Monday, 6 March 2023

Legal access to alcohol, teenage drinking, and crime

Young people do dumb things. Drunk people do dumb things. When people are both young and drunk, they do even dumber things. [*] In other words, when young people gain access to alcohol, their behaviour changes. I've posted before about various studies that compare young people before and after attaining the minimum legal drinking age. Studies have found that gaining legal access to alcohol lowers grades (but only by a little), increases hospitalisations, and increases alcohol-involved motor vehicle accidents.

Add to that list of effects of legal access to alcohol this recent article by Fabian Dehos (RWI-Leibniz Institute for Economic Research), published in the Journal of Health Economics (sorry, I don't see an ungated version online). Dehos looks at the impact of German teenagers attaining the minimum legal drinking age (of 16) on alcohol consumption and crime.

Dehos combines nationally representative survey data from the German Federal Centre for Health Education (covering 2005, 2007, 2008, 2011, and 2015) and from the European School Survey Project on Alcohol and Other Drugs (covering 2007 and 2011). The total sample size is over 20,000 people aged between 14.5 and 17.5 (1.5 years either side of the minimum legal drinking age).

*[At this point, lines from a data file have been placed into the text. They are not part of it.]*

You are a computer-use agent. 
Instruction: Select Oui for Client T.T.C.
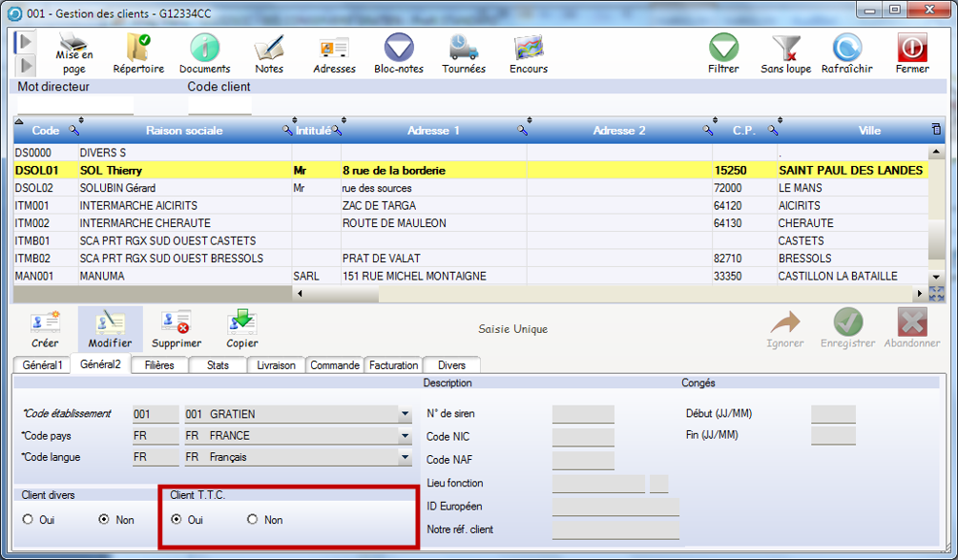point(176,520)
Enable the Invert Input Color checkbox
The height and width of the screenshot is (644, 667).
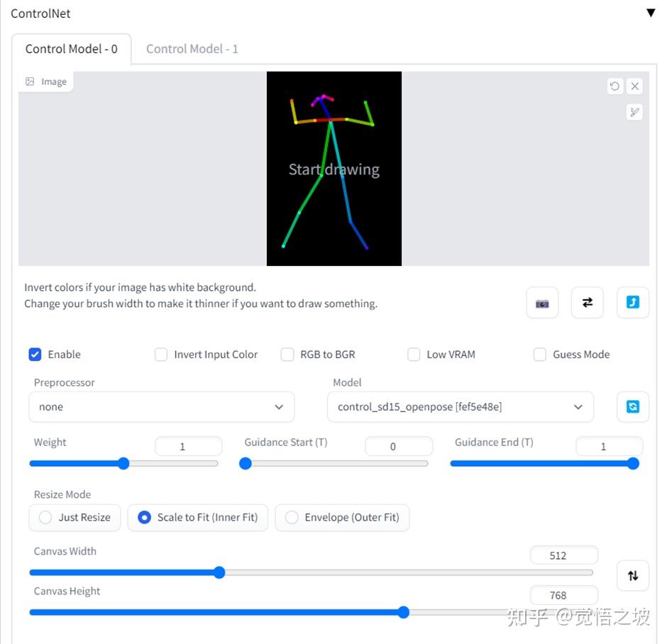161,355
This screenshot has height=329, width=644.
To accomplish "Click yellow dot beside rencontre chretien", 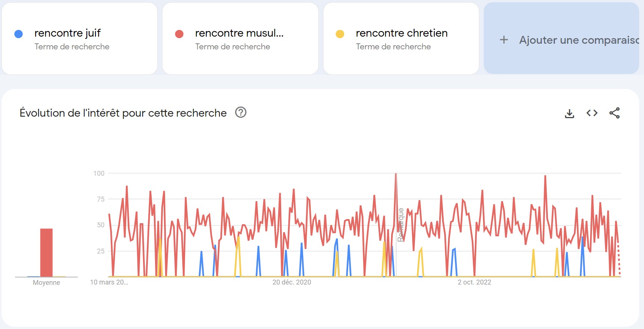I will [340, 34].
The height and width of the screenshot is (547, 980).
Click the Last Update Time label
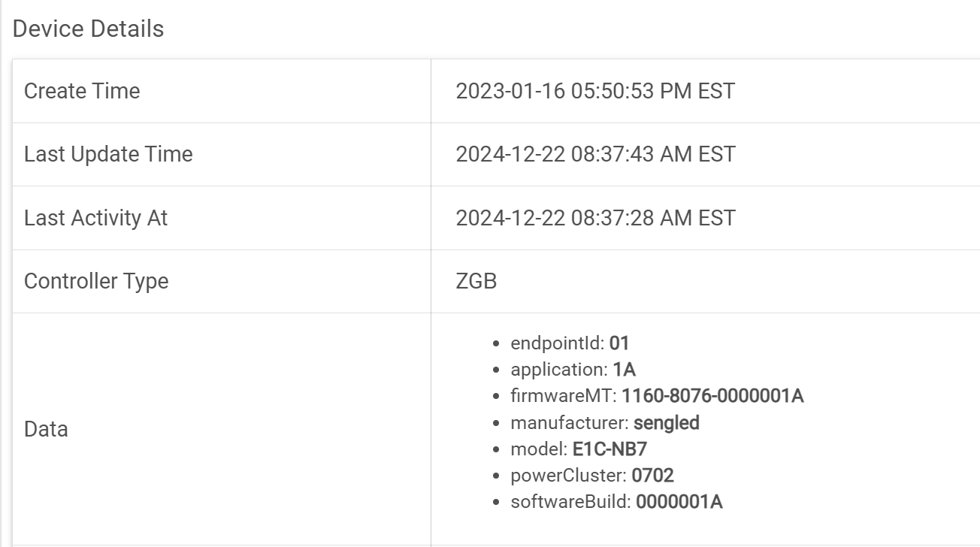click(108, 154)
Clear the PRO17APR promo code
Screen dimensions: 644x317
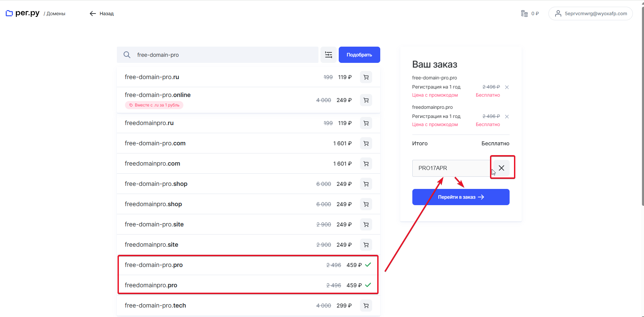pyautogui.click(x=501, y=168)
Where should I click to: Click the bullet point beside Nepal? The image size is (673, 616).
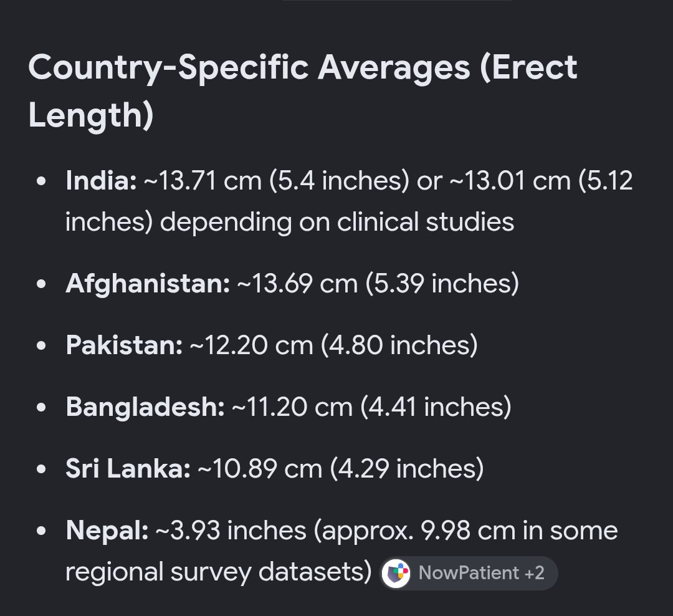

Dehos then employs a regression discontinuity design, testing whether there is a discrete jump in alcohol consumption in crime that happens exactly at age 16. In terms of consumption, one of the key insights is summarised in Figure 1 Panel (a) from the paper:

Notice that alcohol consumption jumps up at age 16, both in terms of consumption within the last 30 days, and consumption within the last 7 days. That suggests strongly that young people start drinking more frequently when they get to age 16 (or, at least, they are more likely to report drinking in a survey when they get to age 16). It is especially noticeable that there is no jump in lifetime consumption of alcohol at age 16, which also suggests that drinking becomes more frequent at age 16. Dehos then shows quantitatively that there is:

...a 35% increase... of the overall drinking intensity at age 16. Similarly, there is a 20% increase in the number of drinking days within the last 7 days right at the cutoff...

Turning to crime, the key insights are summarised in Figure 4 Panel (a) from the paper:

Notice again the discrete jump in alcohol-influenced crimes at age 16. There is no such increase in non-alcohol-influenced crimes, which should give us some confidence that there is something special about age 16 that leads to an increase in alcohol-influenced crimes. It should be no surprise what the leading contender is for explaining that change! Quantitatively though, Dehos finds that:

The overall criminal engagement of alcohol-induced crimes increases by 11.7 offenses per 10,000 person-years at age 16... The jump of alcohol-induced offenses at the MLDA, thus interprets as a 15.7% increase... in criminal engagement under the influence.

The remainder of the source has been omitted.